Harry McGee on Taxing Child Benefit

The Irish Times – Wednesday, January 2, 2013:

HARRY McGEE, Political Correspondent

Middle-income families would lose €640 a year for each child if the
Government decided to tax child benefit at current income tax rates,
figures provided by the Department of Finance have disclosed.

The cut for families paying income tax at the higher rate of 41 per
cent would be five times higher than the cut of €120 in yearly benefit
per child announced in last month’s budget, if that measure were
proceeded with by the Government.

It works out at a €55 cut in the monthly benefit for each child and
would mean a family with three children would lose almost €2,000 in
annual income to the household, or €166 a month.

Households paying tax at the standard 20 per cent rate would also face
substantial cuts – €312 per child annually, almost three times as much
as the budgetary cuts announced on December 5th.
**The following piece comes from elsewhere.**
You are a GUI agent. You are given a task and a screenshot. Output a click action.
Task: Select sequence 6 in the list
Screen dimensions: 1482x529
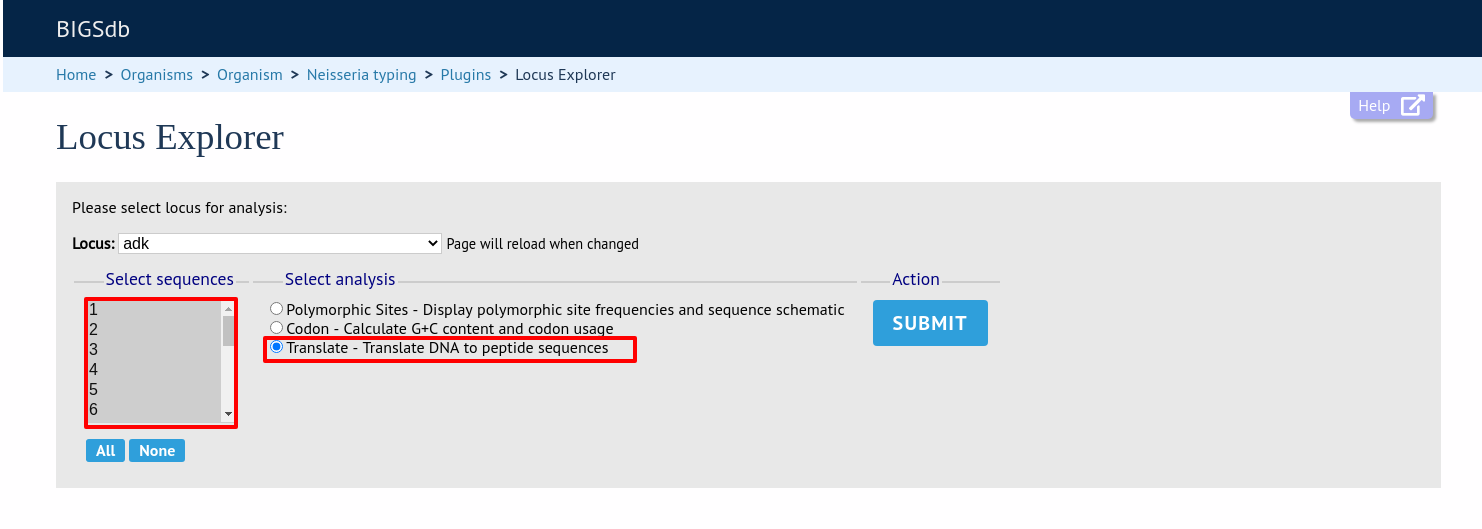coord(154,410)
A family with three
children would lose almost €1,000 each year.

Radical step

The information was supplied by Minister for Finance Michael Noonan to
Labour Party TD Joanna Tuffy in reply to a parliamentary question.
While the answer does point to a series of legal and other
complications and obstacles, Mr Noonan makes it clear the department
is not contemplating any other intermediate or higher rates of tax
other than the 20 per cent or 41 per cent bands.

Introducing tax on child benefit would save the State €395 million
each year and would achieve some 80 per cent of savings required in
the Department of Social Protection budget for 2014. However, Minister
for Social Protection Joan Burton is against such a radical step.
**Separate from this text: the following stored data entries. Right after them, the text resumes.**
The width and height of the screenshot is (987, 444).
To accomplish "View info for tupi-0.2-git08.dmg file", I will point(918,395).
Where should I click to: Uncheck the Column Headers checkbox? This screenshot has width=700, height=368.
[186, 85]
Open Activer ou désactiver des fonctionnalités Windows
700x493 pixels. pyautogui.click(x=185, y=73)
Ms Burton will this month publish the report of a group, chaired by
Ita Mangan, which looked at this issue in detail. It recommended two
options for changing the payment from a universal benefit: its
preferred choice of means-testing; and also taxation. It warned that
both solutions involved complex change.

A majority of Labour TDs and Senators favour taxation, but a minority
is opposed. This group includes Ms Tuffy, who said no third income tax
band meant middle-income couples on €60,000-€70,000 a year “will be
taking the same hit as a couple earning €300,000 per annum” if it was
implemented on the basis of the current tax regime, which she said was
unfair.

Legal questions

“Even for those paying the lower 20 per cent rate, they will end up
considerably worse off, losing three times as much as the €120 cut in
the budget . . . I do not think that people talking about taxing child
benefit have really thought it through in relation to impact,” she
said.

In his parliamentary reply, Mr Noonan noted that taxing child benefit
is dependent on resolving several complex policy and legal questions.
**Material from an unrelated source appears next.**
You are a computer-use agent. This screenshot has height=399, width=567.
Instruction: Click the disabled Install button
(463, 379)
“These policy issues include clearly determining who is the owner of
the child benefit payment, whether by taxing the payment there follows
an entitlement to the PAYE tax credit, how the payment is treated for
tax purposes in the hands of jointly assessed couples and legal issues
surrounding the tax treatment of married couples and co-habiting
couples.”

The Department of Finance believes there will be difficulties
collecting tax from cohabiting but unmarried couples with children.

A Revenue database of married couples exists, but none on cohabiting
couples, who are assessed separately. A child benefit tax based solely
on the mother’s income in a cohabiting family would be vulnerable to a
constitutional challenge on the grounds of unfairness to married
couples who are jointly assessed.

Census figures reveal some 143,000 cohabiting couples, a little less
than half of whom have children.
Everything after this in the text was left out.